Een wereld in nood
Ecuador, in Zuid-Amerika, dankt zijn naam aan de evenaar, een denkbeeldige lijn die de aarde in een noordelijk en een zuidelijk halfrond verdeelt. Ecuador is bijna acht maal zo groot als Nederland maar er wonen verhoudingsgewijs veel minder mensen, zo'n tien miljoen. Van die tien miljoen mensen zijn 3,5 miljoen Indianen, de oorspronkelijke bewoners van Zuid-Amerika.
Vijfhonderd jaar geleden, in 1492, 'ontdekte' Columbus dit deel van de wereld en vanaf 1532 vestigden de Spanjaarden zich in Ecuador. Zij vermengden zich met de Indiaanse bevolking en hun nakomelingen worden 'mestiezen' genoemd. Hun bevolkingsgroep is net zo groot als de Indiaanse. De rest van de mensen is blank, zwart of mulat (mulatten zijn mensen met negerbloed en blank bloed).
Ecuador heeft drie verschillende landstreken, die ieder een ander klimaat hebben. De hete, vochtige 'Costa', het kustgebied langs de Stille Oceaan; de 'Siërra', het hoogland dat 3.000 meter boven de zeespiegel ligt en waar veel hoge bergen en vulkanen zijn; en de Oriente, het laaggelegen Amazone gebied.
Koel
Het is in de hooglanden koel (ongeveer 15 graden) en van oktober tot juni valt er veel regen.

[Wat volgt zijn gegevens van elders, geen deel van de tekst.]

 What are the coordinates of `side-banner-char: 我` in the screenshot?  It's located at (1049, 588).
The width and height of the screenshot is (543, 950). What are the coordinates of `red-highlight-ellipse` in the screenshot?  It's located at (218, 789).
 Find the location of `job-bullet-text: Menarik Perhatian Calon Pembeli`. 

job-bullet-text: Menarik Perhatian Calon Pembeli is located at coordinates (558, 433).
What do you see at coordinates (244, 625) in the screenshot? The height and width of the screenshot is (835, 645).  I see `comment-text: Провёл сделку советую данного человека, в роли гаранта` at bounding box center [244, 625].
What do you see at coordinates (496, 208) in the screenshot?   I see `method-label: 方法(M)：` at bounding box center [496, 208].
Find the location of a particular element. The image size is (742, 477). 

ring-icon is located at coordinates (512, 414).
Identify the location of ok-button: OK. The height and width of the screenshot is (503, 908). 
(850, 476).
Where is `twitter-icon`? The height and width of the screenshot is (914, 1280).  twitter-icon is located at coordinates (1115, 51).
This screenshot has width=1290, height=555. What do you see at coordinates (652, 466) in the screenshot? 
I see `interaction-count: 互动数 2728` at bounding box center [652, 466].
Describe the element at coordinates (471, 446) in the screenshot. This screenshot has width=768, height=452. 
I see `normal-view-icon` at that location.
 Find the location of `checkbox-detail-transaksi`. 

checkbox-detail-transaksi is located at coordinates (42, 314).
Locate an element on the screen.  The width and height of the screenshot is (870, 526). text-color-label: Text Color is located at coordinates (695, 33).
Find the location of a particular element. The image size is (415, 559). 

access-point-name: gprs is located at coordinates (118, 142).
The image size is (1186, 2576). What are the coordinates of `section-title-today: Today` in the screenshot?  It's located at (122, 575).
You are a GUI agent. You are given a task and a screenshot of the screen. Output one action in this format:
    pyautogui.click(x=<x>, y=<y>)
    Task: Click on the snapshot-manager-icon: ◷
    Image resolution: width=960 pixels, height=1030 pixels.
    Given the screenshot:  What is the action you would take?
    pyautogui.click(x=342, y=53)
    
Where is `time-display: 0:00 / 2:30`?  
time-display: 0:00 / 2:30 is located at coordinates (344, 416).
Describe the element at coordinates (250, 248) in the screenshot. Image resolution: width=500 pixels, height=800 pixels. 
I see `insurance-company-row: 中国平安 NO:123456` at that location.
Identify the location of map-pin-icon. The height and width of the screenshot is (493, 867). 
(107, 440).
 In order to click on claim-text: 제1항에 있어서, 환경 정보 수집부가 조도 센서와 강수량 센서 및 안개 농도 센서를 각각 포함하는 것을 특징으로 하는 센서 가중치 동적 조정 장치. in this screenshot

Water kookt er sneller dan in Nederland; dat komt omdat er minder zuurstof in de lucht zit, de lucht is ijler. Ook raak je vlugger 'buiten adem' met hardlopen of fietsen. De hoogste berg, de Chimborazo is maar liefst 6.310 meter!
Aan de oostkant van het hoogland vind je de 'Oriente'. Dat bestaat voornamelijk uit tropisch regenwoud. De meeste Indianen leven in de hooglanden. Het merendeel leeft op het land en werkt als boer. Hun taal is Quichua (spreek uit: Kietsjoewa), de taal van de Inka's. Veel Indianen spreken daarnaast de taal van de vroegere veroveraars: Spaans.
Ziekten
Behalve hun taal brachten de Spanjaarden ook allerlei voor de Indianen dodelijke ziekten mee, zoals griep en mazelen. Duizenden mensen stierven omdat deze ziekten onder de Indiaanse bevolking niet voorkwamen en zij er geen afweer tegen hadden. Ook brachten de Spanjaarden hun godsdienst mee naar Zuid-Amerika: het katholicisme. Buurlanden van Ecuador zijn Colombia in het noorden en Peru in het zuiden.
Landbouw en olie
Tot aan het begin van de jaren '70 leefden de Ecuadorianen vooral van de landbouw. Suiker, katoen, bananen, tabak, koffie en cacao waren de belangrijkste exportproducten. Dat veranderde door de vondst van aardolie. In 1980 is olie al het voornaamste exportproduct geworden. Jammer genoeg is Ecuador niet echt rijk geworden door de olie: de nationale schuld is heel hoog en het land kan zelfs de rente over al het (van de rijke landen) geleende geld niet betalen. De werkloosheid is groot en er bestaat in Ecuador geen sociale dienst om mensen te helpen. Net als in veel ontwikkelingslanden is er inflatie in Ecuador, dat wil zeggen dat het geld telkens minder waard wordt. Je moet dus alsmaar meer verdienen om hetzelfde te kunnen kopen.
Verstedelijking
Eén van de meest in het oog springende problemen in derde wereldlanden is het verschijnsel dat de mensen massaal van het platteland naar de stad trekken. Men verwacht dat rond het jaar 2000 55% van de wereldbevolking in stedelijke gebieden zal wonen. Rond 1900 woonde 90% van de wereldbevolking nog op het platteland!
Werkloosheid
Een groot probleem daarbij is de werkgelegenheid. Er zijn bijna geen banen meer. Onder de nieuwaangekomenen heerst dus grote werkloosheid en er is maar weinig kans dat zij na verloop van tijd werk vinden.
Krottenwijken
Niet alleen werkloosheid treft de nieuwaangekomenen. Ook zijn er voor hen geen huizen beschikbaar. Men vestigt zich dan maar in één van de krottenwijken van de stad. Er wordt met van hout en karton, plastic en golfplaat een primitief bouwsel neergezet waar een heel gezin dan in moet leven. Er is geen waterleiding, geen riool, geen elektriciteit: kortom de leefomstandigheden zijn erbarmelijk. Alle grote steden in Zuid-Amerika kennen dergelijke krottenwijken, ook wel favella's of barriades genoemd. Men moet iedere dag maar weer aan eten zien te komen.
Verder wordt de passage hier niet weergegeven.